Monitoring Cluster Routing

See the following commands for cluster routing:

  • show route cluster

  • debug route cluster

    Shows cluster information for routing.

Configuring Logging for Clustering

See the following command for configuring logging for clustering:

logging device-id

Each unit in the cluster generates syslog messages independently. You can use the logging device-id command to generate syslog messages with identical or different device IDs to make messages appear to come from the same or different units in the cluster.

Debugging Clustering

See the following commands for debugging clustering:

  • debug cluster [ccp | datapath | fsm | general | hc | license | rpc | service-module | transport]

    Shows debug messages for clustering.

  • debug service-module

    Shows debug messages for blade level issues including health check issues between the supervisor and the application.

  • show cluster info trace

    The show cluster info trace command shows the debug information for further troubleshooting.

    See the following output for the show cluster info trace command:

    
    ciscoasa# show cluster info trace
     Feb 02 14:19:47.456 [DBUG]Receive CCP message: CCP_MSG_LOAD_BALANCE
     Feb 02 14:19:47.456 [DBUG]Receive CCP message: CCP_MSG_LOAD_BALANCE
     Feb 02 14:19:47.456 [DBUG]Send CCP message to all: CCP_MSG_KEEPALIVE from 80-1 at MASTER
    
    

Reference for Clustering

This section includes more information about how clustering operates.

ASA Features and Clustering

Some ASA features are not supported with ASA clustering, and some are only supported on the control unit. Other features might have caveats for proper usage.

Unsupported Features with Clustering

These features cannot be configured with clustering enabled, and the commands will be rejected.

  • Unified Communication features that rely on TLS Proxy

  • The following application inspections:

    • CTIQBE

    • GTP

    • H323, H225, and RAS

    • IPsec passthrough

    • MGCP

    • MMP

    • RTSP

    • SCCP (Skinny)

    • WAAS

    • WCCP

  • Botnet Traffic Filter

  • Auto Update Server

  • DHCP client, server, and proxy.
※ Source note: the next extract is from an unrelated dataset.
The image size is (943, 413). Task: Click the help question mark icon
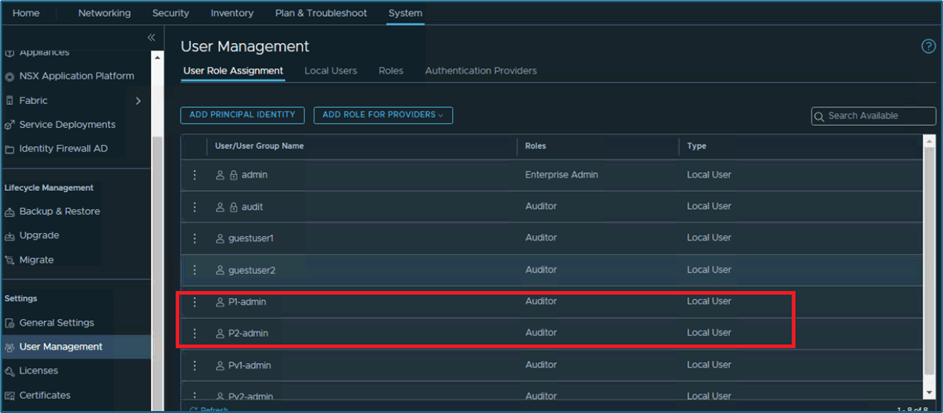pyautogui.click(x=927, y=47)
DHCP relay is supported.

  • Failover

  • Dead Connection Detection (DCD)

  • FIPS mode

Centralized Features for Clustering

The following features are only supported on the control unit, and are not scaled for the cluster.


Note

Traffic for centralized features is forwarded from member units to the control unit over the cluster control link.
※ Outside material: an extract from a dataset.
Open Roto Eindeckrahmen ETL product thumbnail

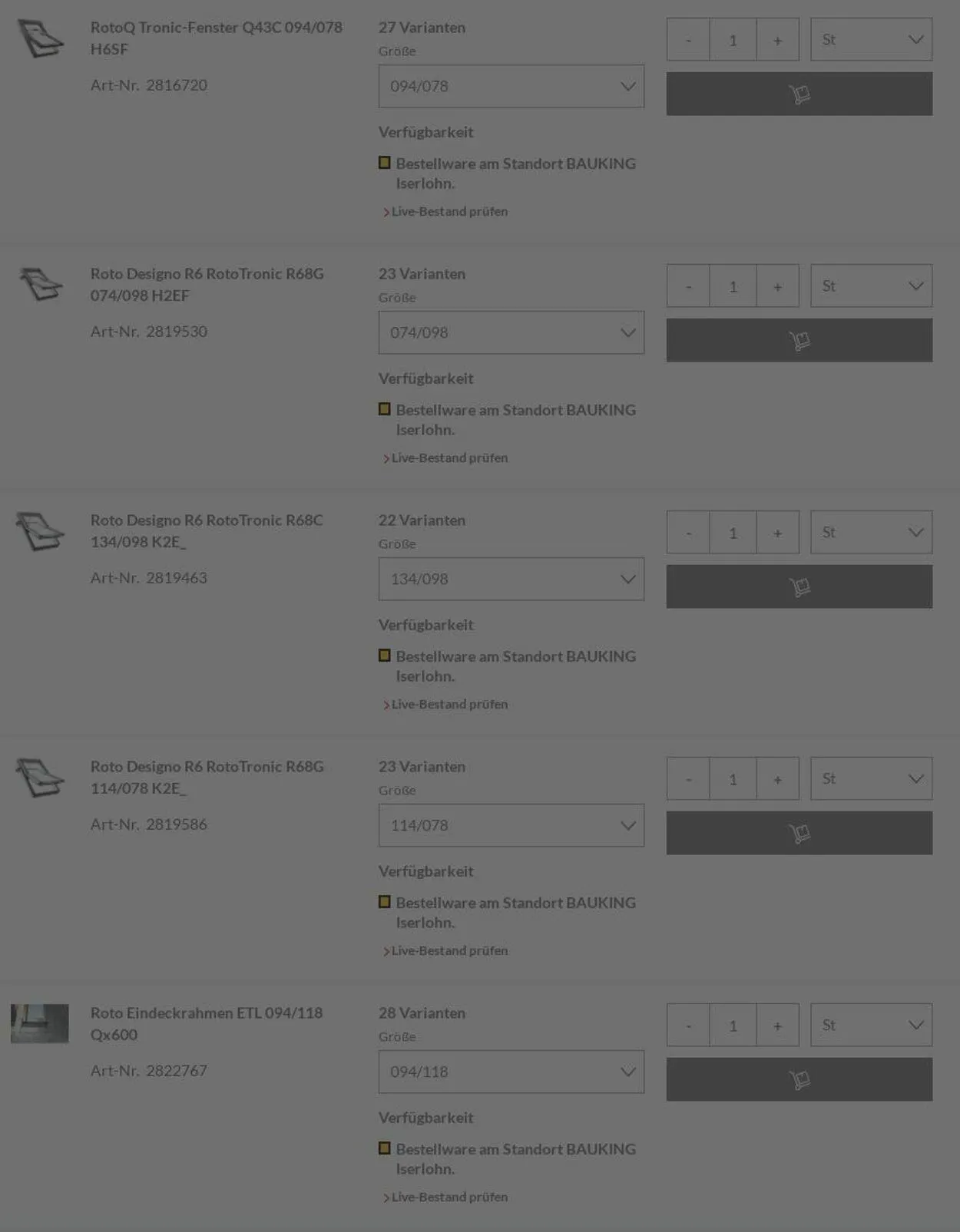coord(40,1023)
If you use the rebalancing feature, traffic for centralized features may be rebalanced to non-control units before the traffic is classified as a centralized feature; if this occurs, the traffic is then sent back to the control unit.

For centralized features, if the control unit fails, all connections are dropped, and you have to re-establish the connections on the new control unit.


  • The following application inspections:

    • DCERPC

    • NetBIOS

    • PPTP

    • RADIUS

    • RSH

    • SUNRPC

    • TFTP

    • XDMCP

  • Dynamic routing

  • Static route tracking

  • IGMP multicast control plane protocol processing (data plane forwarding is distributed across the cluster)

  • PIM multicast control plane protocol processing (data plane forwarding is distributed across the cluster)

  • Authentication and Authorization for network access. Accounting is decentralized.

  • Filtering Services

Features Applied to Individual Units

These features are applied to each ASA unit, instead of the cluster as a whole or to the control unit.

  • QoS—The QoS policy is synced across the cluster as part of configuration replication. However, the policy is enforced on each unit independently. For example, if you configure policing on output, then the conform rate and conform burst values are enforced on traffic exiting a particular ASA. In a cluster with 3 units and with traffic evenly distributed, the conform rate actually becomes 3 times the rate for the cluster.

  • Threat detection—Threat detection works on each unit independently; for example, the top statistics is unit-specific. Port scanning detection, for example, does not work because scanning traffic will be load-balanced between all units, and one unit will not see all traffic.

  • Resource management—Resource management in multiple context mode is enforced separately on each unit based on local usage.

AAA for Network Access and Clustering

AAA for network access consists of three components: authentication, authorization, and accounting. Authentication and authorization are implemented as centralized features on the clustering control unit with replication of the data structures to the cluster data units. If a control unit is elected, the new control unit will have all the information it needs to continue uninterrupted operation of the established authenticated users and their associated authorizations. Idle and absolute timeouts for user authentications are preserved when a control unit change occurs.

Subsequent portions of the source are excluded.